* _WHAT YOU HAVE TO DO_
Reproduce the records verbatim, from the line containing "Identify the location of the" up to and including the line containing "(1335, 172).", omitting the pictures.

* _RECORDED DATA_
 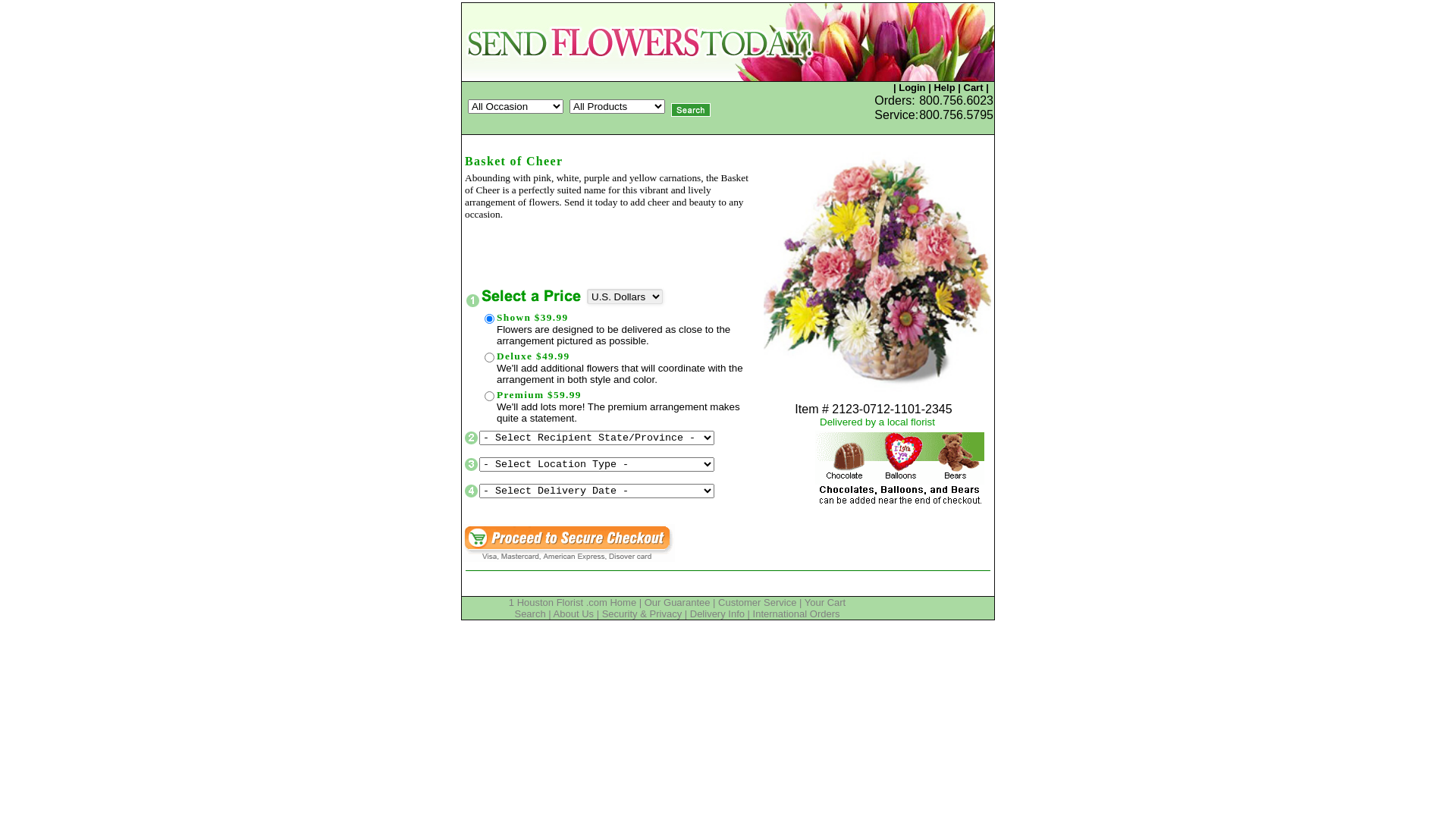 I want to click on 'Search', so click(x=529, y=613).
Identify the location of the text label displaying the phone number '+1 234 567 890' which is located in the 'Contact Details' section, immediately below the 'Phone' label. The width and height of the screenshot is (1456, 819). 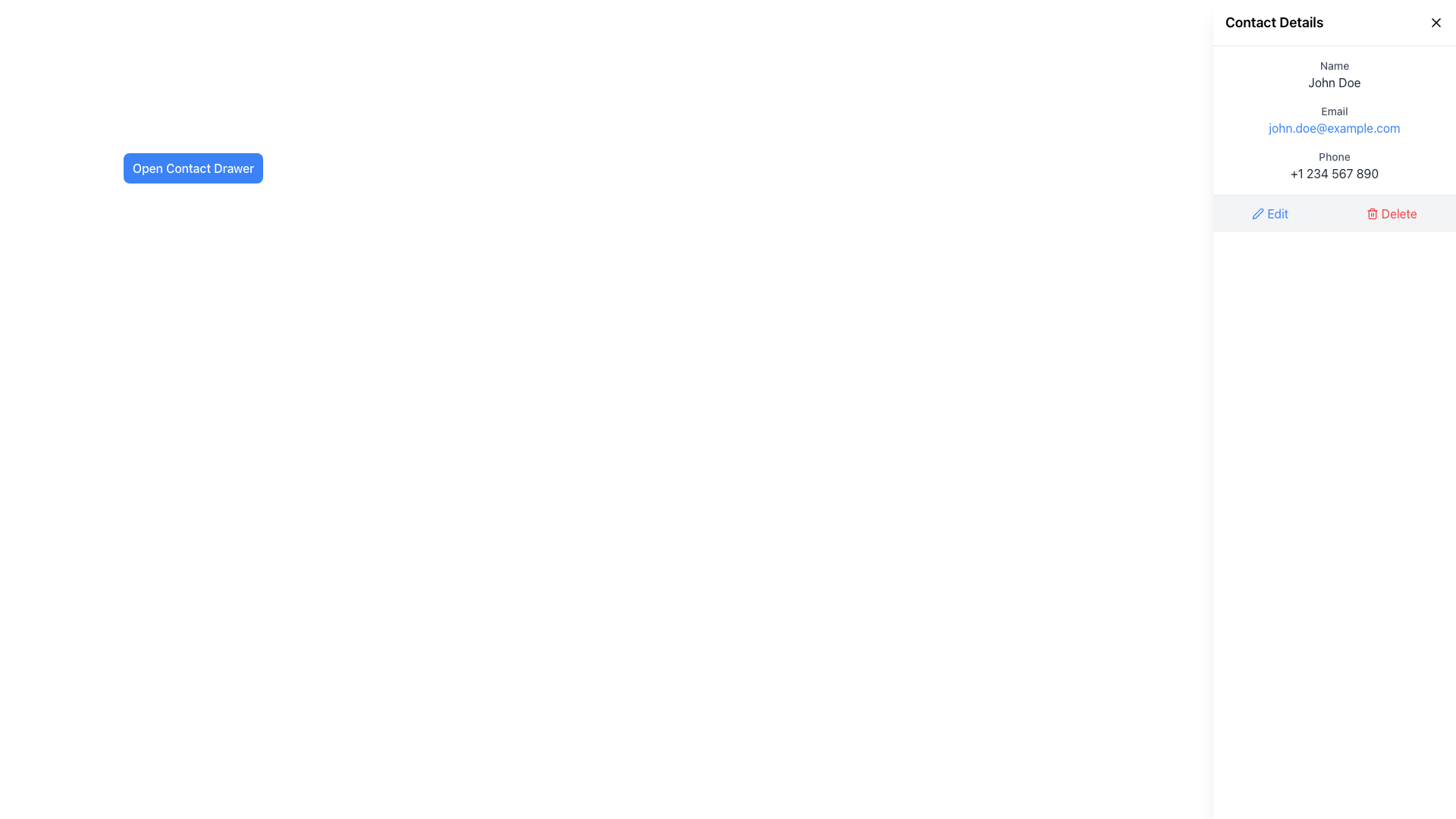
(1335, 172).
...
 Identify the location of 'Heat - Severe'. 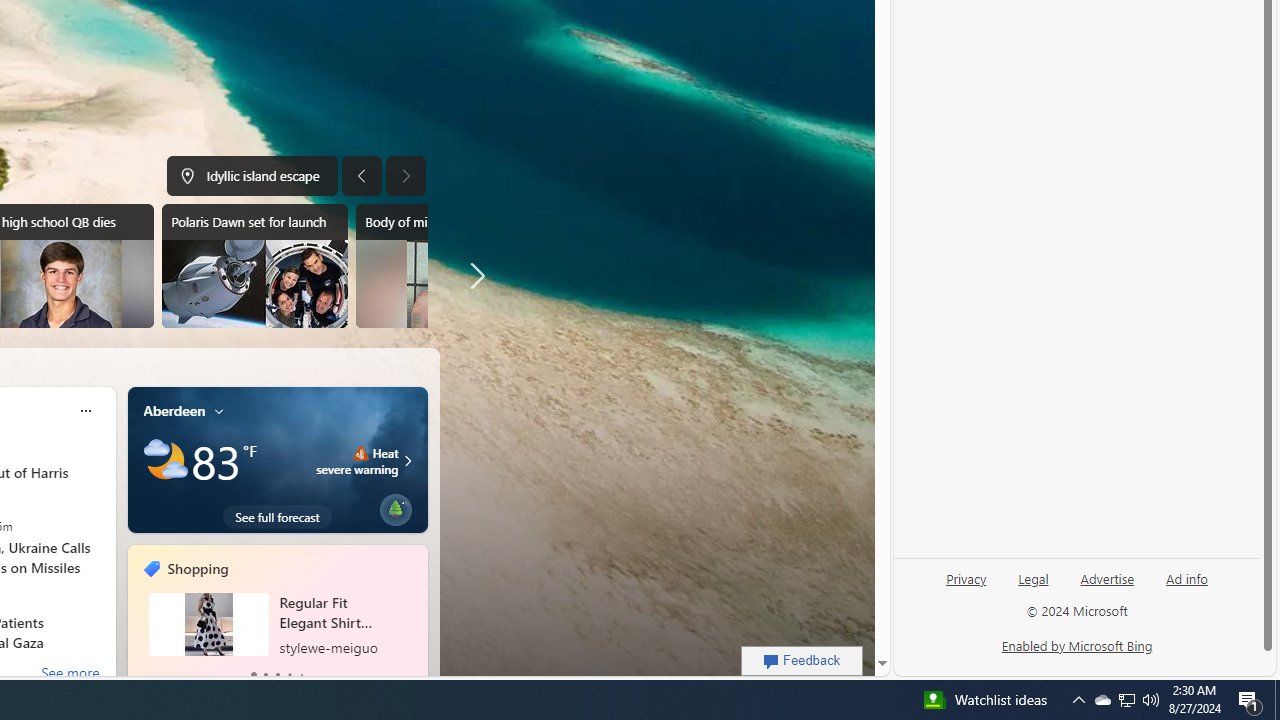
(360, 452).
--
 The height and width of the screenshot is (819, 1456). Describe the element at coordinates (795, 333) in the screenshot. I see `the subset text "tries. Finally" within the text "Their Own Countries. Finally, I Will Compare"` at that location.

* _RESPONSE_
Identify the location of the text label displaying the phone number '+1 234 567 890' which is located in the 'Contact Details' section, immediately below the 'Phone' label. The width and height of the screenshot is (1456, 819). 
(1335, 172).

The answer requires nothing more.